→ WHAT TO WORK ON: Only the lines from the one containing "Instruction: Select the Sites Internes tab" to the end of the data should be copied, exactly and without pictures.

→ DATA PROVIDED:
-=-=-=-=-

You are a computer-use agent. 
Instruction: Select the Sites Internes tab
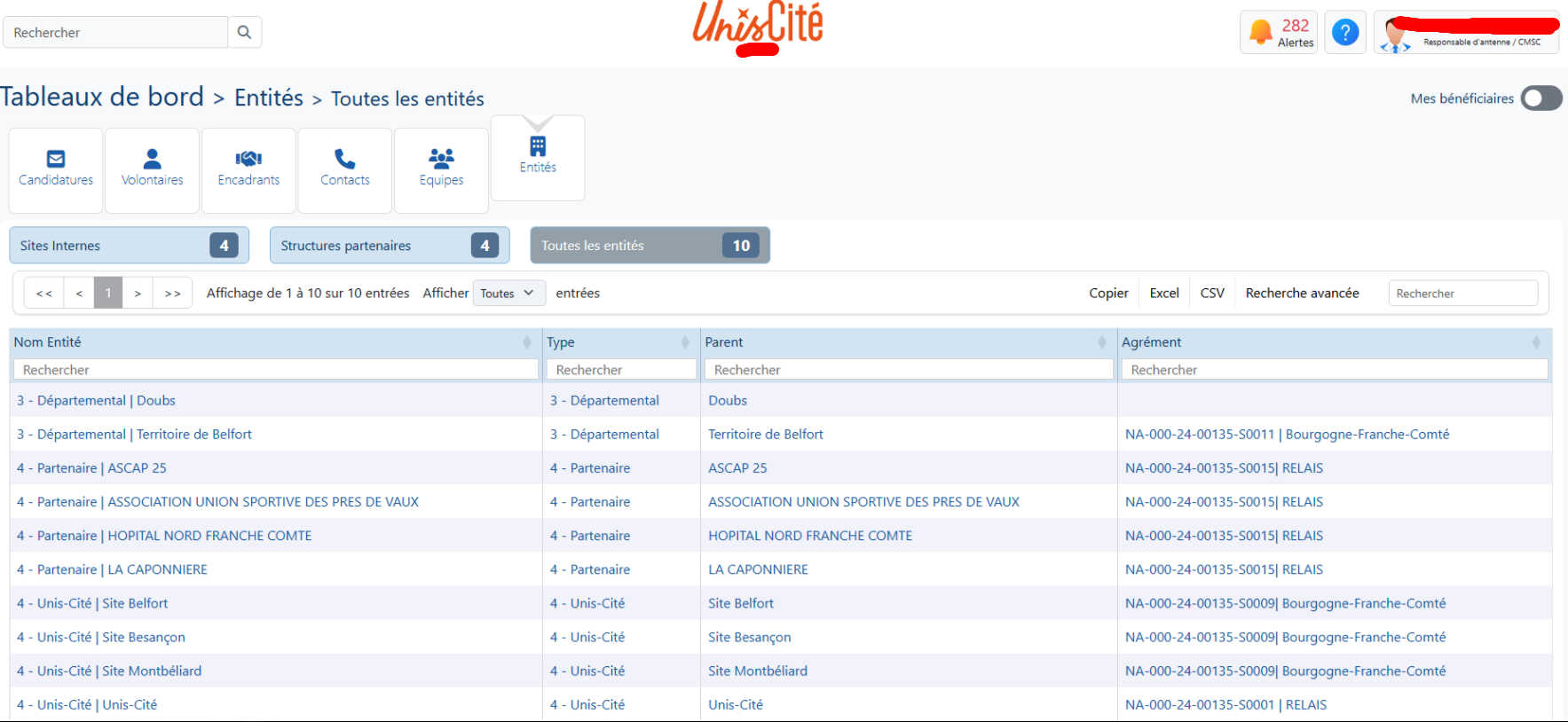coord(129,246)
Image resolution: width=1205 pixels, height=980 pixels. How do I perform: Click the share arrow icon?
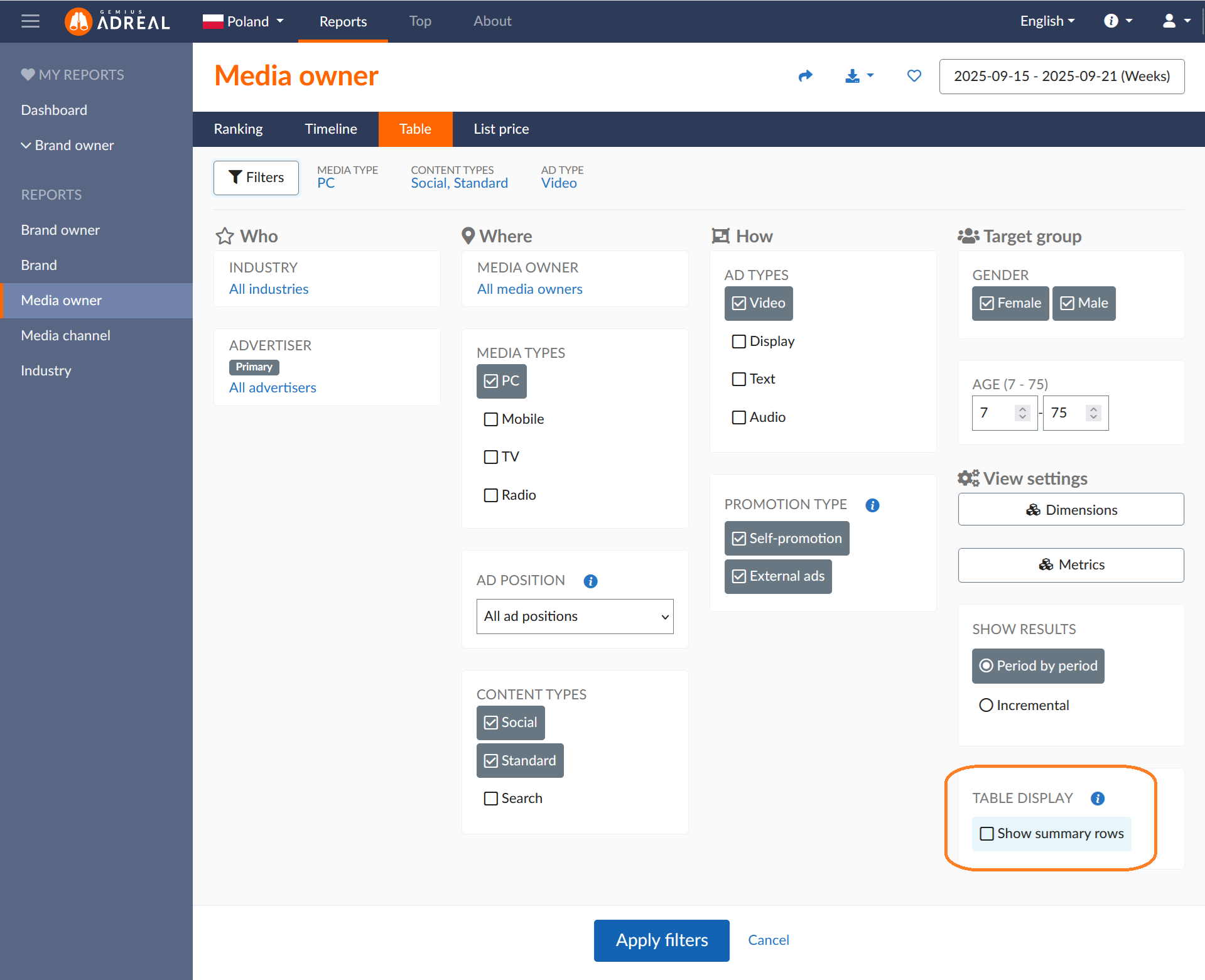click(805, 76)
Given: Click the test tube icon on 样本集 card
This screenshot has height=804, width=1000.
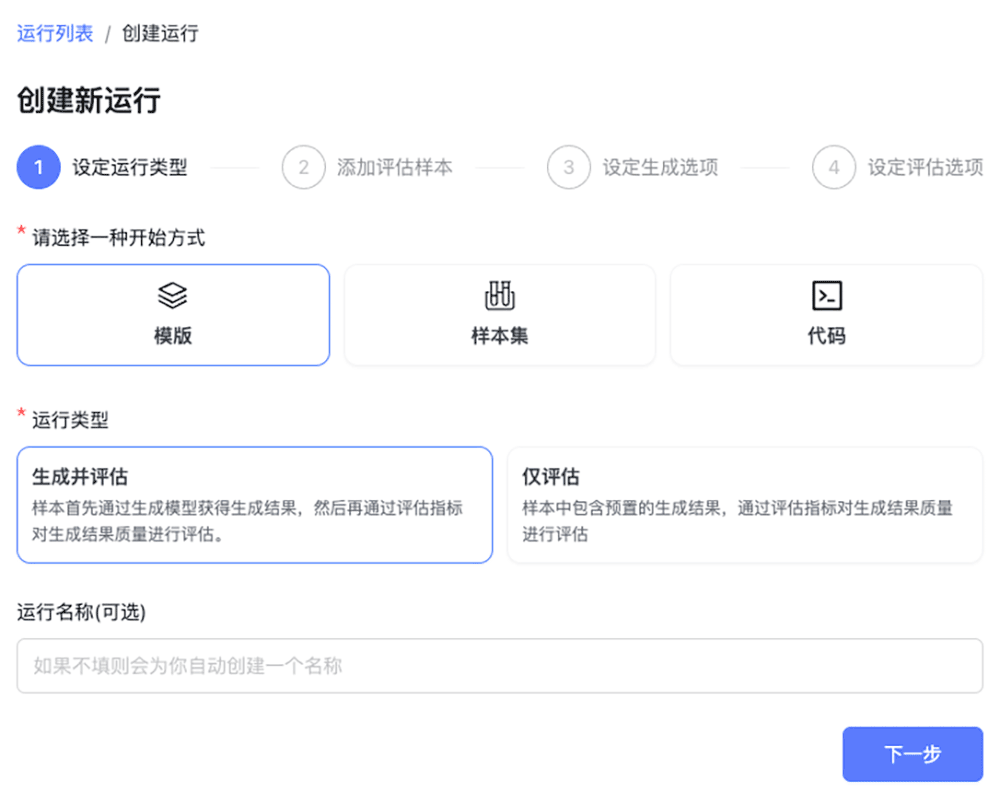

-=-=-=-=-

→ EXPECTED OUTPUT:
Instruction: Select the Sites Internes tab
coord(129,246)
Image resolution: width=1205 pixels, height=980 pixels. How do I perform: Click the share arrow icon?
click(805, 76)
Given: Click the test tube icon on 样本集 card
This screenshot has height=804, width=1000.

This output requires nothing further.